We have been hearing a lot about computerized electronic prescriptions lately.  The old joke about doctors’ handwriting seems to be true in many cases, and unfortunately, in too many situations, pharmacists can’t decipher the scribble and end up dispensing the wrong medication to patients.  This is never a good thing, and though in many cases, the patient catches the mistake or the medication is not harmful to the patient, in a lot of cases the medication is not only harmful but fatal.

The Centers for Medicare and Medicaid Services (CMS) have been trying to get doctors to switch to electronic prescriptions to eliminate the high number of problems with prescription errors due to handwriting, but so far many doctors have been resistant.  CMS has offered some bonuses if the doctors will at least give it a try, but there hasn’t been much acceptance of the idea.

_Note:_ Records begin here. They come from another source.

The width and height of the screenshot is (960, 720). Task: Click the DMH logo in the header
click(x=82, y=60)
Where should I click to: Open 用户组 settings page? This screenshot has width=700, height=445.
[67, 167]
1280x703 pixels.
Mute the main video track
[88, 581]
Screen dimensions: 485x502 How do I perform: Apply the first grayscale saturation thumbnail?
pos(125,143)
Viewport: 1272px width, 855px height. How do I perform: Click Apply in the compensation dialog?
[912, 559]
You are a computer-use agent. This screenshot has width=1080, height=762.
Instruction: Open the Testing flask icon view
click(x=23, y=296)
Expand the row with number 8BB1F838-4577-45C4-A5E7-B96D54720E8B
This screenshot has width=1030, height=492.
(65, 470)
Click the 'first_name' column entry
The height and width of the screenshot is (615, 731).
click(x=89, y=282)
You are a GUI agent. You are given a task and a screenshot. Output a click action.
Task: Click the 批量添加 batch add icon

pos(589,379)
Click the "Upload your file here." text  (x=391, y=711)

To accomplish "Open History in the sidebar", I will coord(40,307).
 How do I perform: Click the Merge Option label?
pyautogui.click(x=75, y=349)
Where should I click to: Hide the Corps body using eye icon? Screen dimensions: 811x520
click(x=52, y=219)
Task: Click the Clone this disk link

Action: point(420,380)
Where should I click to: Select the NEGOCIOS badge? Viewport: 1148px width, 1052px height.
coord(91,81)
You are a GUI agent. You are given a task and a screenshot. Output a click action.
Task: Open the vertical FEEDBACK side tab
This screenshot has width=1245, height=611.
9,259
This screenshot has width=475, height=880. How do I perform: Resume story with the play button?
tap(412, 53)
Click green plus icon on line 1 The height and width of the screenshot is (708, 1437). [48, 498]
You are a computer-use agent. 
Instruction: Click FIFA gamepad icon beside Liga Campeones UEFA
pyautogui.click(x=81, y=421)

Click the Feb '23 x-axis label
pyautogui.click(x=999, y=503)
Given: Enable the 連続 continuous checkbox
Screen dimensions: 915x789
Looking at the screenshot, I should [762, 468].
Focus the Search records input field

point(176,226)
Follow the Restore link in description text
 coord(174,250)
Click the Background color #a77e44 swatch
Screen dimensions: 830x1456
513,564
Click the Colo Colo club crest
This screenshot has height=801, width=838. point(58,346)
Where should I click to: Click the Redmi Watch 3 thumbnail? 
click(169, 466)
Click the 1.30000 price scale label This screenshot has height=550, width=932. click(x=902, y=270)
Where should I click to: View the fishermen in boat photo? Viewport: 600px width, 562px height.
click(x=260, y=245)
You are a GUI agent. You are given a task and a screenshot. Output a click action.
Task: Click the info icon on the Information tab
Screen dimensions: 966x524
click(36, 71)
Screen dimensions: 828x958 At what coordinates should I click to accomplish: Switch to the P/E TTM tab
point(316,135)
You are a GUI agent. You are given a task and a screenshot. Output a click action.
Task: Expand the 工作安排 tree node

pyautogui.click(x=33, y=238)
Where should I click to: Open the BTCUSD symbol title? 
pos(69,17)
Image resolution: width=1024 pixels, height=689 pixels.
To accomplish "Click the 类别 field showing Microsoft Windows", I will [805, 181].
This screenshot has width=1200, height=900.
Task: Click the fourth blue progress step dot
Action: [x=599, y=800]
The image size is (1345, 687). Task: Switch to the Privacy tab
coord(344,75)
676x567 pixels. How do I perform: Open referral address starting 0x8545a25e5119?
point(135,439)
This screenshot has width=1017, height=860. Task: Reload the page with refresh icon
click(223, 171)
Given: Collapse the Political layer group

Some doctors worry that all the software available to the pharmacies and the physicians will not be compatible, leading to other problems in addition to the handwriting issue.  CMS says that Medicare expenses are increasing (as we all know), and that these mistakes due to handwriting issues are increasing expenses even more – especially when the wrong prescription has to be thrown away and a new one has to be filled. 

CMS has gotten very serious about making the change to electronic prescriptions.  They are offering cash back to the doctors who make the change and are error free.  In order to get doctors to switch, which CMS says will make the system better, safer, more effective and efficient and more cost effective, doctors who go electronic will receive a 2% increase in their Medicare payments in 2009 and 2010 and a 1% increase in 2011 and 2012. 

Only about 2% of all prescriptions are filled electronically every year.  Because this number is so small and most of the rest of the prescriptions are handwritten, over 1.5 million patients – over 530,000 Medicare recipients – are harmed every year due to prescription mistakes.  The Pharmacy Board has investigated thousands of prescriptions at random and found that there were high percentages of errors involving the type of medication prescribed, the dosage and wrong or incomplete directions.

At present, the Pharmacy Board is working on 48 different prescription programs.  They are working with pharmacies and physicians to work out compatibility issues.  In the meantime, if you can get your doctor to at least give you your prescriptions typed into his computer and printed out; there will be less room for error.  CMS hopes to begin the electronic program by the end of this year.